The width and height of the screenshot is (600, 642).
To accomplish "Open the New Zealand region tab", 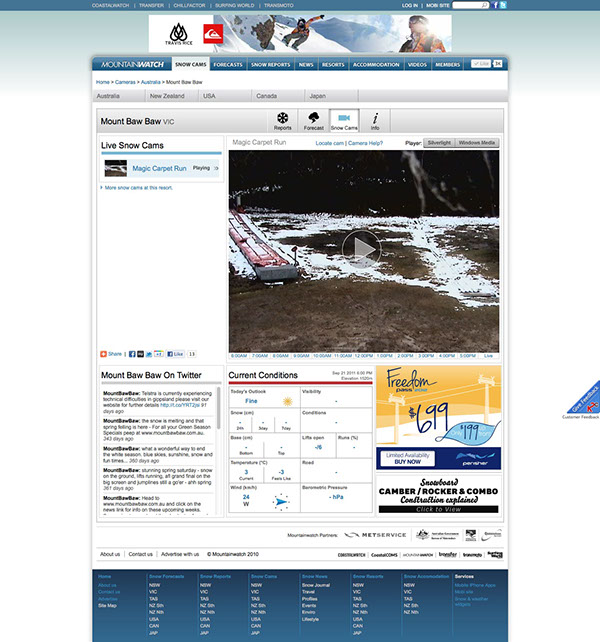I will [x=168, y=96].
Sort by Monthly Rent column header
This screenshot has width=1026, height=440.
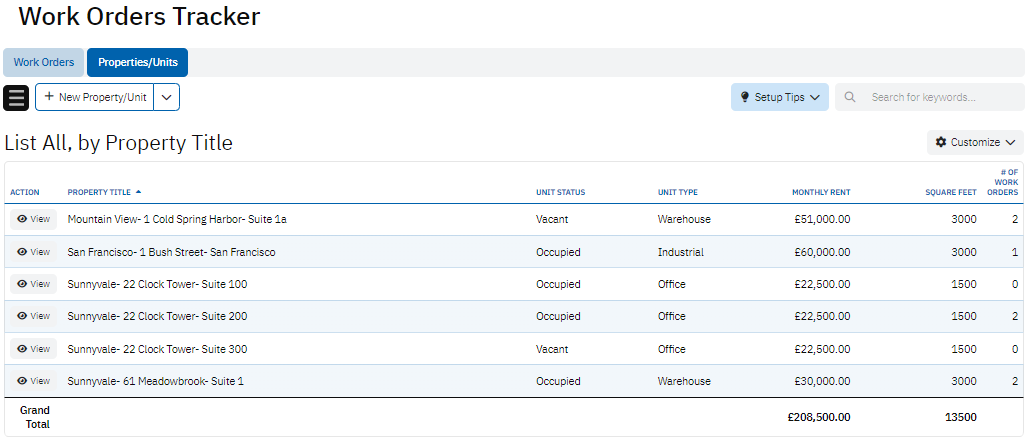pyautogui.click(x=820, y=192)
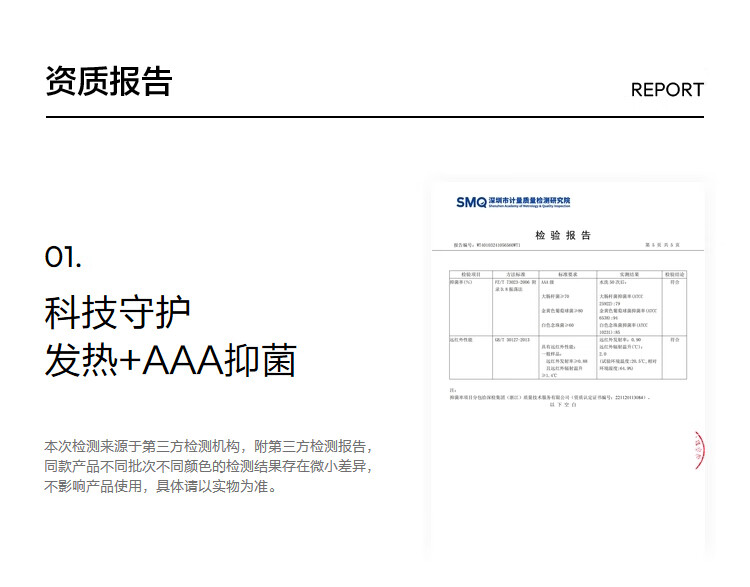Click the 实测结果 table column header
The image size is (750, 587).
tap(629, 273)
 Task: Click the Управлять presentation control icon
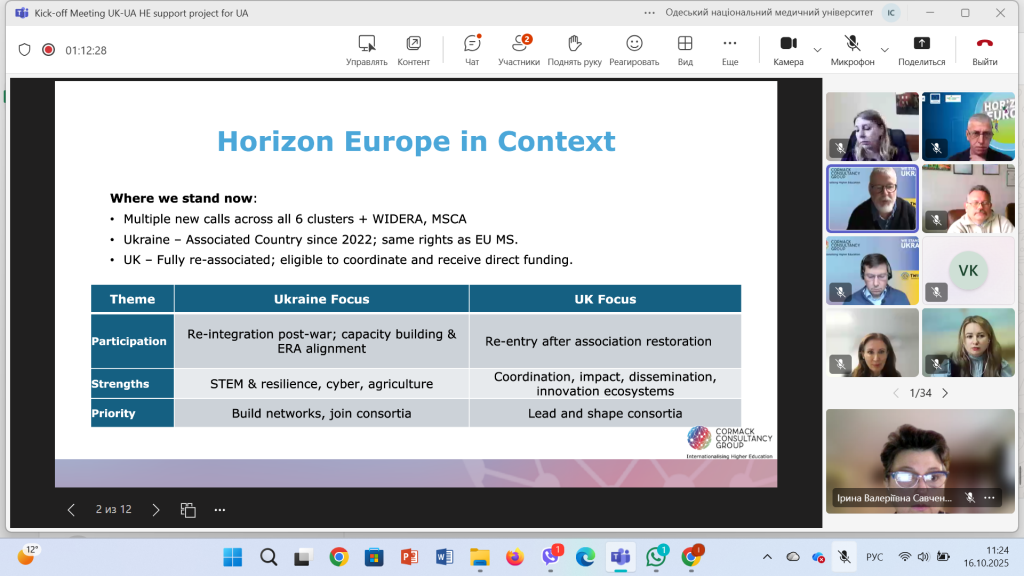(x=367, y=50)
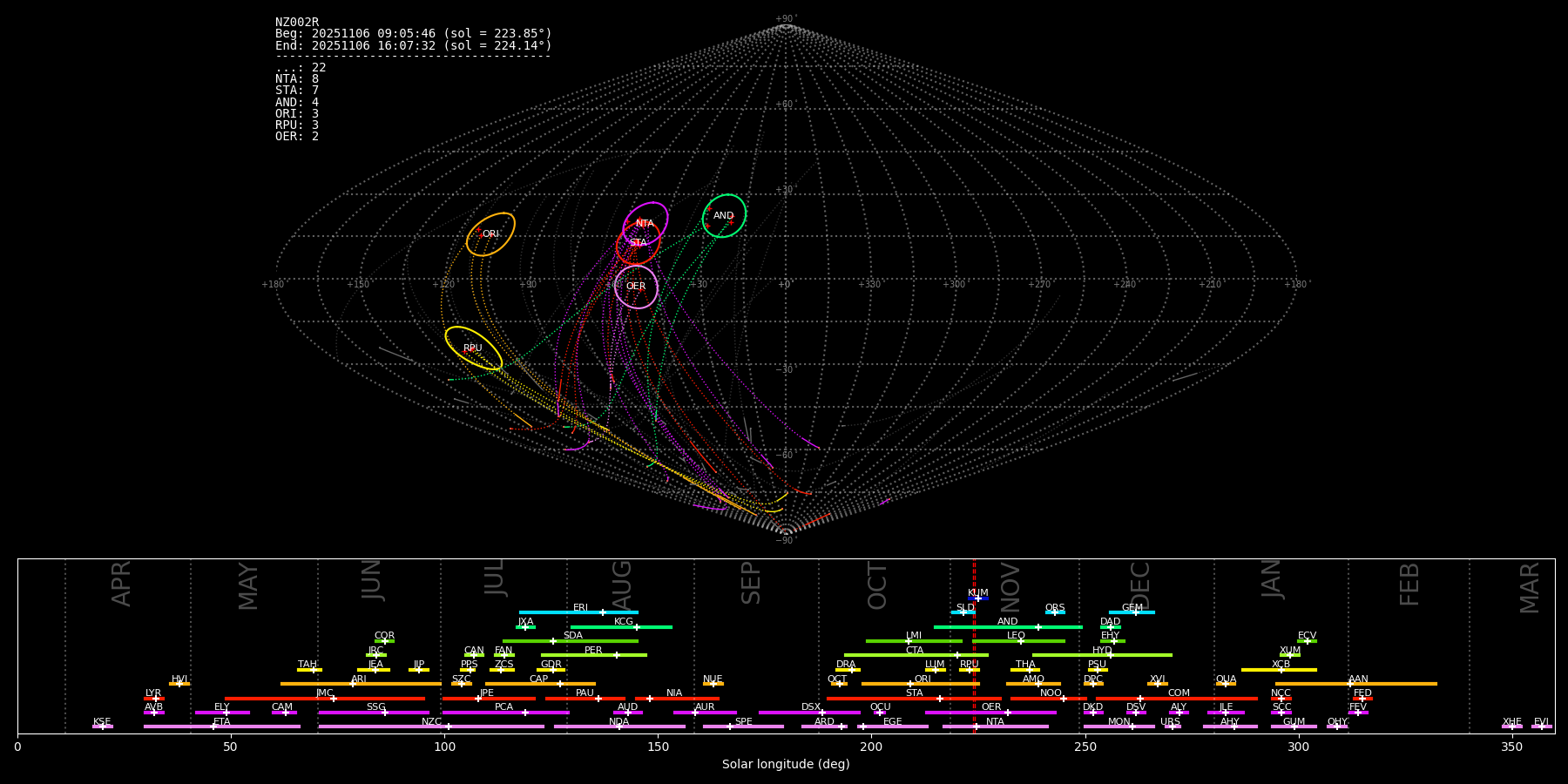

_Task instructions:_
Print the records verbatim from the line containing "Sort by Monthly Rent column header" through the end of the records, leaving the pictures out.

_Response to this exercise:_
Sort by Monthly Rent column header
This screenshot has width=1026, height=440.
pyautogui.click(x=820, y=192)
Click the 实测结果 table column header
The image size is (750, 587).
tap(629, 273)
 Task: Click the Управлять presentation control icon
(x=367, y=50)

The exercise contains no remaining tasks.